Latest posts by rosa rugosa

21 to 28 of 28

Why Miss Bateman?

Posted: 10/05/2012 at 21:42

thanks for all the tips!  i think one of my clematis has wilt - again.  Monty Don mentioned that the late-flowering types are more robust.  does anyone have a view on this?  i've lost two hagley hybrids, which i'm sad about as i especially love the dusty pink colour.  would there be a late-flowering one, that's robust, in a similar colour?  

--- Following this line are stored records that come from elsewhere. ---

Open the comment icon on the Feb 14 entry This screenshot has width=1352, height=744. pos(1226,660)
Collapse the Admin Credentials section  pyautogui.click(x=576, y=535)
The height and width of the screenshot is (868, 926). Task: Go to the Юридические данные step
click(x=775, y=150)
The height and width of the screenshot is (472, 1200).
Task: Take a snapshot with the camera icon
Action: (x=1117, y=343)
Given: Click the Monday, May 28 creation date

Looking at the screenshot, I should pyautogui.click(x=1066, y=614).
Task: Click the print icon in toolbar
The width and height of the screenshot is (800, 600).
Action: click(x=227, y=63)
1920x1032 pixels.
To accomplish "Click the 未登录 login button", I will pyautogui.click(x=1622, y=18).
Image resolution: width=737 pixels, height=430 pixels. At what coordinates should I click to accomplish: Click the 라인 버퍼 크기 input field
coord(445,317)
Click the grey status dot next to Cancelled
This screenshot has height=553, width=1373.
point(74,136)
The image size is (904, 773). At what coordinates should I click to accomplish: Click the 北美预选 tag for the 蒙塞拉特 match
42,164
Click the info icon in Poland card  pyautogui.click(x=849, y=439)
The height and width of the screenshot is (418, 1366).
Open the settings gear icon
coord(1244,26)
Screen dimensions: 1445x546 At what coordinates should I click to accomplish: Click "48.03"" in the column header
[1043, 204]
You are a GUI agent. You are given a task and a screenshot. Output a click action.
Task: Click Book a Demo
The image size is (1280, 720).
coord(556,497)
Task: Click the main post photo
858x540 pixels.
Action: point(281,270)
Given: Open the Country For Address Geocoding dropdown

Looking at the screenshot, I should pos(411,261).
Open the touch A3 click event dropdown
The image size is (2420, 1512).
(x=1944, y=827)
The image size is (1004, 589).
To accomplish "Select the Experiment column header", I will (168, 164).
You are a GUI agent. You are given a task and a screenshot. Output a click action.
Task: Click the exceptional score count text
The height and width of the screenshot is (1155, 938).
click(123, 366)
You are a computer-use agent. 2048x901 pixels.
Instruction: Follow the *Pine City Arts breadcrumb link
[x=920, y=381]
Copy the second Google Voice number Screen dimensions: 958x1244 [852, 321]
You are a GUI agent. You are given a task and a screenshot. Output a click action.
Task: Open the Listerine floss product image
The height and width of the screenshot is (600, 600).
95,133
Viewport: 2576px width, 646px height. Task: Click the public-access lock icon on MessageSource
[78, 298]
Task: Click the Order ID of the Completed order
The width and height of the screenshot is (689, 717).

another clematis question:  a neighbour keeps giving me dire wanrings not to fertilise the clematis.  she says hers died when she did.  i do fertilise mine, but she's made me nervous, so i've held back a bit.  i think they're looking a bit pale.  i have three early-flowering ones left (one of which may have the wilt, although i see no blackening of leaves and stems yet), and one healthy-looking late flowering one (rouge cardinal).  and an evergreen one.  i've used a bit of general purpose fertiliser, and a good rich compost, but just as a mulch so as not to disturb the roots.  

Magnolia

Posted: 10/05/2012 at 21:28

i just bought a magnolia stellata, and now i'm wondering why!   for what it's worth, the local garden centre plant "doctor" told me that magnolias which are subjected to cold winds, even in early winter, suffer damage to the buds which are not yet properly formed, and this can result in no flowers.  he was very definite that it must be planted against a wall facing west, or south, but never where the morning sun can cause the buds to suffer frost burn.  all the surviving mag. stellatas that i know, were well wrapped this winter.  it sounds as though we had very similar conditions to yours (i'm in switzerland).  

Clematis for Breakfast

Posted: 10/05/2012 at 21:11

vine weevil?  i had the problem too, last year.  i did have a lot of earwigs, come to think of it.  but i also had a lot of vine weevil.  there does not (yet) seem to be a problem with it this spring, since i treated everywhere with the nematode in the autumn.  good tip about the earwigs.

Potted Bay Tree

Posted: 10/05/2012 at 20:40

Hi 

i'd concur with Alina, that bay trees like to be fed.  i also find with mine, that it does not do so well in the full midday sun.  it's happier now that i've moved it to an east-facing wall where it only gets morning sun, even though that is the cooler side of the house.  it needs a lot of water too.  and apparently, vine weevils especially love bay trees!   check for the tell-tale chunks taken out of the leaf margins.  haven't the grubs pupated by now?  

getting rid of slugs

Posted: 22/04/2012 at 13:40

i use every possible method:  the beer one seems to work only once in the season, even when putting fresh beer out.  neither coffee nor eggshells seems to be very effective, but i use them anyway.  copper is supposed to keep slugs away.  a copper band around pots, or edging the vege beds with copper slats.  for me, the most effective killer is the ferrous-based slug pellet, which is not harmful to other birds and beasts.  there is a very good article on slug and snail deterrents on the gardener's world site, so have a look at that.  

Talkback: Vine weevil

Posted: 22/04/2012 at 13:40

my garden centre warned that overuse of the insecticide will result in build up of tolerance in the bug, and kills all the other insects too.  last autumn i used nematodes, ordered via the internet.  they had to be applied in the evening, to damp soil, and the soil had to be kept damp for 10 days thereafter, so that the nematodes could move around in the soil.  it was recommended to use the nematodes only in warm soil, in the spring and autumn.  it seems to have helped, but then perhaps our weather has been too cold for the vine weavils to hatch yet.  the garden centre advised that nematodes are not really effective unless under perfect conditions - warm, moist and friable soil.  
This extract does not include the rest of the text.